Corporate Diversification and Dependence
For corporate management, the strategic decision between running a firm with multiple businesses or focusing on its core business is of fundamental importance. The question of whether corporate diversification creates or destroys value has attracted the attention of researchers and practitioners for quite some time.
The author provides a comprehensive overview of the latest research on the corporate diversification effect on firm value and derives important findings for firm valuation. The well-established standard valuation models are often barely able to consider the peculiarities of multi-business firms, which often operate in various industries and have unique characteristics with respect to growth potential, cash flow dynamics and risk exposure, among other factors.
The author presents a multi-business firm valuation approach which includes the effects of corporate diversification on firm value. The approach contains an explicit projection of the different characteristics for each business segment and considers segment-specific cash flows and capital costs, reflecting the differences in risk and growth characteristics across the different businesses in which a firm operates.

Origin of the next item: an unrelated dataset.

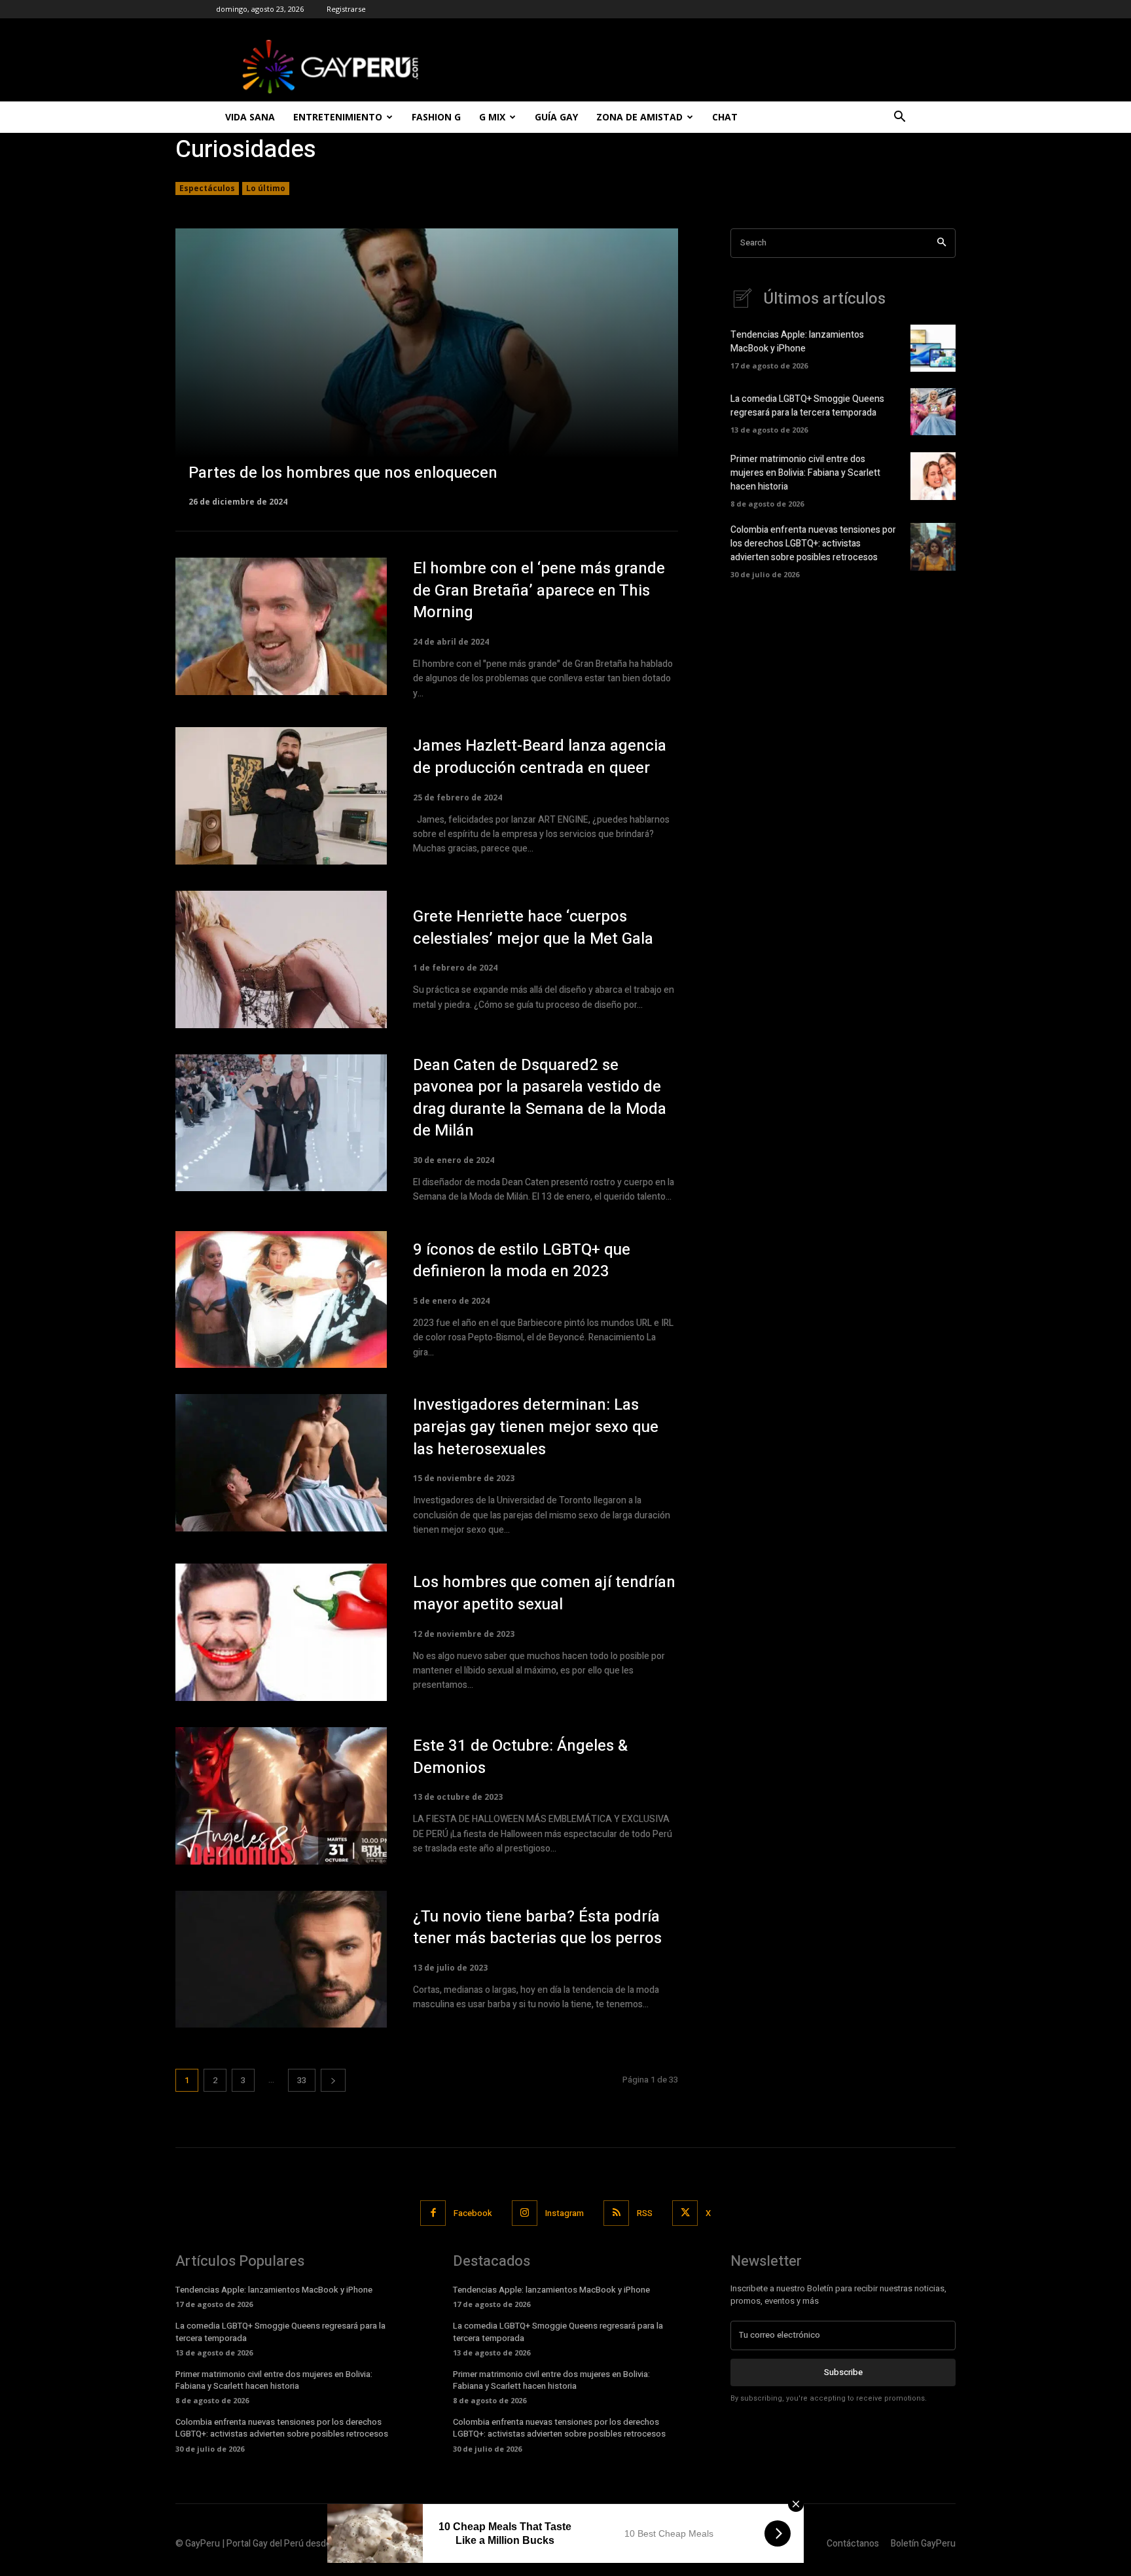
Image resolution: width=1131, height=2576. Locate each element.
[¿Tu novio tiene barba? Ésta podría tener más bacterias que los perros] (281, 1959)
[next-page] (333, 2080)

The model also reflects diversification effects across the various phases of the business cycle, by considering asymmetric co-movements between businesses, which the author reveals in an empirical study. These diversification effects include cross-subsidization between business segments and risk reduction through debt co-insurance effect, as well as the impact on bankruptcy costs.
The findings are useful for strategic business planning and the choice of M&A and private equity investments. The work is particularly relevant to decisions on optimal diversification strategy in business portfolio analysis and risk management.